The light emitted from a laser 20 passes through an optical filter 21 (for example a reducer or a neutral-density filter) via a beam deflection means 22 (for example mirror or prism) to a collecting lens 23. The lens focuses the light onto spot 24 lying in the focal plane 10. During the inspection operation, the wafer surface 3 to be inspected lies in the focal plane 10. The part 4 of the scattered light scattered by the wafer surface 3 passes through the collecting lens 23 and the diaphragm 6 to the photodetector 7. The aperture 25 of the diaphragm 6 lies in the image plane 26 of the illuminated spot 24 (confocal system) formed by the collecting lens 23 and has substantially the same shape and dimensions.
During the calibrating phase, a reference medium 27 is preferably disposed below the focal plane 10. Since the reference medium 27 lies outside the focal plane 10, light scattered from it produces a second illuminated spot 28 larger in extent than the first illuminated spot 24 in the focal plane 10.
Likewise in the calibrating phase, the region 29 thus illuminated in the plane of the diaphragm 6 is larger than the image 26.
The aperture 25 of the diaphragm 6 is still the same size, however, so that only a very small proportion of the scattered light passes through the aperture 25 of the diaphragm 6 to the photodetector 7.
Thus a reducing mechanism is formed by means of the optical filter 21 and/or the shift out of the focal plane 10. In addition, the local stability requirement is eliminated by the removal from the focal plane 10 (defocusing) and the associated enlargement of the illuminated spot 24.
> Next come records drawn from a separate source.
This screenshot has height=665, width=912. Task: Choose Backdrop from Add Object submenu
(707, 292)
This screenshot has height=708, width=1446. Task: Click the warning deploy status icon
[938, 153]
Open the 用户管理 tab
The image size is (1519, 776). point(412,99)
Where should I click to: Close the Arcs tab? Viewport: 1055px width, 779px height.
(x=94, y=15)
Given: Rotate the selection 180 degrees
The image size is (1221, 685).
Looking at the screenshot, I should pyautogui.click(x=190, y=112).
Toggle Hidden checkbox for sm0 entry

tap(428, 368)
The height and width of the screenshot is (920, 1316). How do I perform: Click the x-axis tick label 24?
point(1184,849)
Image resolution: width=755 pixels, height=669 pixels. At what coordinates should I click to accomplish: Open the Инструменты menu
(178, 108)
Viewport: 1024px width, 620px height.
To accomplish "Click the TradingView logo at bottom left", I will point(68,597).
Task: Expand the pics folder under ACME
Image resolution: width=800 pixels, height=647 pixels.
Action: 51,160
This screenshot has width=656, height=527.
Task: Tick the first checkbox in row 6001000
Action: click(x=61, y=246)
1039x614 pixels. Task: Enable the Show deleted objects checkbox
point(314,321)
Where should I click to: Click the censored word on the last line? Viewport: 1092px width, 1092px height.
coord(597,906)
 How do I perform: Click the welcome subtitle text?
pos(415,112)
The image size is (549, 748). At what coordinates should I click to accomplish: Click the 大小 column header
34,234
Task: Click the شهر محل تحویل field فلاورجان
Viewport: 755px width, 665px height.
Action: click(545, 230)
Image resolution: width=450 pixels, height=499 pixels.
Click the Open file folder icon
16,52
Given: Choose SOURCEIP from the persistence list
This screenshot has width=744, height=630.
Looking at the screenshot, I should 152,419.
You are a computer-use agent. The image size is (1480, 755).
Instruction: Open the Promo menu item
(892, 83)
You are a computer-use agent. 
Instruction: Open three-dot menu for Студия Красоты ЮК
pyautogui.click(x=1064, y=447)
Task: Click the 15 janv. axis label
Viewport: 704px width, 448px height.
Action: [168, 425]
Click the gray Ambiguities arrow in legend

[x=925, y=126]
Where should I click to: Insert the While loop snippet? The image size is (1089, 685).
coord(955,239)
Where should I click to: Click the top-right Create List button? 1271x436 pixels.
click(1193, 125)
Furthermore, a scattering reference medium relying on its volume--a reference medium 27, the scattering capacity of which is not restricted to the surface 30 of the medium but the volume 31 of which constitutes a substantial part of the scattering capacity (milk, milk-glass)--on the one hand causes a defocusing in itself and on the other hand prevents the scattering behavior from being able to be varied by external influences.
The size of the illuminated region 29 at the position of the diaphragm 6 can be varied by adjusting the position of the reference medium along the optical axis 32.
Thus with fixed dimensions of the aperture 25 of the diaphragm 6, the amount of energy arriving at the photodetector 7 can be regulated.
In practice, the adjustment operation takes place in accordance with the following procedure. First the intensity E1 of the light illuminating the wafer surface 3 is determined. Then with the reference medium 27 replacing the wafer the intensity E2 of the light reaching the photodetector 7 through the aperture 25 of the diaphragm 6 is measured, the reference medium 27 also being illuminated with an intensity E1. The ratio factor E0 of the two intensities E1 and E2 gives the percentage proportion of that part of the scattered light from the reference medium 27 reaching the photodetector 7.
Now the height of the reference medium 27 can be adjusted so that the required proportion E0 of scattered light from the reference medium always reaches the photodetector.
All surfaces coming up for inspection are then brought into relation with E0.
Thus reproducible and stable values are available for characterizing the surfaces.
FIG. 3 also shows an adjustment mechanism 37 wherein the reference medium 27--consisting of surface 30 and volume 31--is disposed on a support 34 which is adjustable in height by an adjusting screw 33. The support 34 has a rim 38 which prevents unwanted scattered light from being radiated in unintended directions. In this example, the adjustment in height can be fixed by means of a locking screw 35.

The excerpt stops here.